In this remembrance of Ed Wilson, I have tried to honor the person while also placing him in the context of broad trends in the history of science. Without mentioning Ed, we can say that Darwin’s theory of evolution has an amazing explanatory scope, that this scope was largely restricted to the study of genetic evolution for most of the 20th century, but now is rapidly expanding to include all aspects of humanity in addition to the rest of life. As I put it in my own book This View of Life: Completing the Darwinian Revolution, Dobzhansky’s statement “nothing in biology makes sense except in the light of evolution” can be extended to include everything associated with the words “human”, “culture”, and “policy”.

Without mentioning Ed, we can also say that evolutionary theory is capable of functioning as a worldview in addition to a body of scientific knowledge. Science only tells us what is, whereas a worldview inspires us psychologically and moves us to action. Creating a worldview informed entirely by science, as opposed to supernatural belief, is part of the enlightenment project that led to humanism as a philosophical worldview and social movement. While humanists accept Darwin’s theory as a matter of course, the recent developments that I have recounted have not been incorporated into the humanist movement for the most part. Thus, humanism and what it stands for is due for a renaissance, along with a renaissance of basic scientific knowledge.

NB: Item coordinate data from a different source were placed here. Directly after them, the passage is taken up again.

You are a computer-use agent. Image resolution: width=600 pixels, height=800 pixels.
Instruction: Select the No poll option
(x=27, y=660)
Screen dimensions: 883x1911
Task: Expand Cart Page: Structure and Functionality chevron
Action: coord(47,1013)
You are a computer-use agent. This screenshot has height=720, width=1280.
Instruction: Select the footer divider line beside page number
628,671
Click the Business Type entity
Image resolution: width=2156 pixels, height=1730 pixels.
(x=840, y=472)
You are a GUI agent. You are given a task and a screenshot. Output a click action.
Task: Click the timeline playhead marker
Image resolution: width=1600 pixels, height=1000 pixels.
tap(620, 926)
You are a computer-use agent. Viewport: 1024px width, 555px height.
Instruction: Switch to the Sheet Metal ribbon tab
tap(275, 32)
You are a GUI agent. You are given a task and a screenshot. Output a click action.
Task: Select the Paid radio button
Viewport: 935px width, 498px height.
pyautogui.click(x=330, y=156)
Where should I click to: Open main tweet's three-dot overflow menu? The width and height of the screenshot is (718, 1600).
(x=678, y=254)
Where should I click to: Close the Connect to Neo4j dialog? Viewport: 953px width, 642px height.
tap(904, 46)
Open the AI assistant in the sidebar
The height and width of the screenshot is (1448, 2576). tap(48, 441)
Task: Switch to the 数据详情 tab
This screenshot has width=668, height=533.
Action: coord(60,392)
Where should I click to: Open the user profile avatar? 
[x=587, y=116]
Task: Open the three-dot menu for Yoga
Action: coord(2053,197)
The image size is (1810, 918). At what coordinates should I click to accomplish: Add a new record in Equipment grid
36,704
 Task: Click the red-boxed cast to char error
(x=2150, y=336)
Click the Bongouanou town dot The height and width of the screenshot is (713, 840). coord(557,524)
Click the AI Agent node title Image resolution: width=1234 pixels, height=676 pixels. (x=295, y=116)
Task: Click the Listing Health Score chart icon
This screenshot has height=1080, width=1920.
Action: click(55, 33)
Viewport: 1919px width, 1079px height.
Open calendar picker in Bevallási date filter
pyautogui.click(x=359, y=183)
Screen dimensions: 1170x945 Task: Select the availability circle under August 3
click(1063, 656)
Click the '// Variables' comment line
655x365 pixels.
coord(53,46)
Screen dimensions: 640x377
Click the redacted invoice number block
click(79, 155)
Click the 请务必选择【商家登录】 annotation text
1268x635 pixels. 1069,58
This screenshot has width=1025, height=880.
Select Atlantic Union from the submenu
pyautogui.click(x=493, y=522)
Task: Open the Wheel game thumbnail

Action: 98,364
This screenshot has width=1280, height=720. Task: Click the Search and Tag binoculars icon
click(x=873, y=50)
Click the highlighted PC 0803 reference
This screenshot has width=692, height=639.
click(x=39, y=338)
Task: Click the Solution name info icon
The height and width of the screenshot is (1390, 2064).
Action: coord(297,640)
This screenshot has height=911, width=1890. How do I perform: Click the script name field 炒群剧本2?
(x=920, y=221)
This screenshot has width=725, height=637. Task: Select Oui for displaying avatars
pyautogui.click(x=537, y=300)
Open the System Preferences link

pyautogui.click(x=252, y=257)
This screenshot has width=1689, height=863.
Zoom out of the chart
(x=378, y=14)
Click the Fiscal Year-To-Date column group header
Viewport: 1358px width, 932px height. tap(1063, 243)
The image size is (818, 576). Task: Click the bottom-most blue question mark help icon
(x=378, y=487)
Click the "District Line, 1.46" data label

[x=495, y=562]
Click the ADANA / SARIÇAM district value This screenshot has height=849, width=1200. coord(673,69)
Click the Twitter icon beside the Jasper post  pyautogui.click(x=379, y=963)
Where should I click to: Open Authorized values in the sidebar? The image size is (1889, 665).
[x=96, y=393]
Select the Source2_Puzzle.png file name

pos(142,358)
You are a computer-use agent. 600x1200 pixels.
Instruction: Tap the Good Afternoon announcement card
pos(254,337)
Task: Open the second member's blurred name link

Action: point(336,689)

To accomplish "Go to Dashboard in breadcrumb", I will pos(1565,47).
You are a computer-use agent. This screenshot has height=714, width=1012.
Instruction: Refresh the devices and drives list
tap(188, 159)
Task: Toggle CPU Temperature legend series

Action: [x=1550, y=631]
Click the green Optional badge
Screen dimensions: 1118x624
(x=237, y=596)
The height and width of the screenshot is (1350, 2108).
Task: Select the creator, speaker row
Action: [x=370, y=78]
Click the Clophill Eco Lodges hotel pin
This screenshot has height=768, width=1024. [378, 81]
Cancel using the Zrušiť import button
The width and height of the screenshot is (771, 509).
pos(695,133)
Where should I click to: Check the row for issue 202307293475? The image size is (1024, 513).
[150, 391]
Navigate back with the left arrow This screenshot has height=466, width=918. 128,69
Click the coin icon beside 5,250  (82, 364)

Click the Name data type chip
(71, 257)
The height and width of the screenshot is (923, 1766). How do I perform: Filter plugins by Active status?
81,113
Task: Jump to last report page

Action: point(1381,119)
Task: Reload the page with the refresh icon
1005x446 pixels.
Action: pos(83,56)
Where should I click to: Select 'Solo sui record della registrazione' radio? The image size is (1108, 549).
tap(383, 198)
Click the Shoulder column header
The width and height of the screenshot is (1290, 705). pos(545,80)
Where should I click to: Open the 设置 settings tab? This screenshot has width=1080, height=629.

Some simple calculations will help to put Ed’s career into historical perspective. Starting from when he received his Ph.D. in 1955 to his death in 2021, his career lasted for 66 years. If we mark the beginning of evolutionary science with the publication of Darwin’s On the Origin of Species in 1859, then Ed was present for 40% of the history of evolutionary thought. If we mark the beginning of the scientific revolution with the publication of Copernicus’s On the Revolution of the Heavenly Spheres in 1543, then Ed was present for 14% of the scientific revolution. As 20 years Ed’s junior, my numbers work out to 28% and 10% respectively.

These numbers remind us that evolutionary science and the scientific revolution are still works in progress. If science in general and evolutionary science, in particular, have revolutionized the way we see and therefore act upon the world, then we can look forward to further improvements in the near future. This leads to a form of hope and optimism, even in the darkest of times, that is part of Ed’s legacy.

For me, the next frontier is not just ecosystems but becoming wise stewards of evolution in all its forms. Variation/selection/replication processes are taking place all around us at different time scales, including genetic evolution, cultural evolution, and intra-generational personal evolution. Without wise stewardship, these evolutionary processes result merely in CAS2—complex systems composed of agents following their respective adaptive strategies, often inflicting harm on each other and on the entire system over the long term. Work is required to transform CAS2 into CAS1—systems that are adaptive as whole systems. This work will be required for all forms of positive change—individual, cultural, and ecosystemic. The ability to see this clearly and to act upon it has only become available during the last few decades and is currently shared by only a tiny fraction of those who need to know about it. Catalysis is needed, so that positive evolution can take place in a matter of years rather than decades or not at all. The best way to honor Ed’s combined legacies is to join in this catalysis.

References:

[1] For more, see the TVOL special edition titled “Truth and Reconciliation for Social Darwinism”.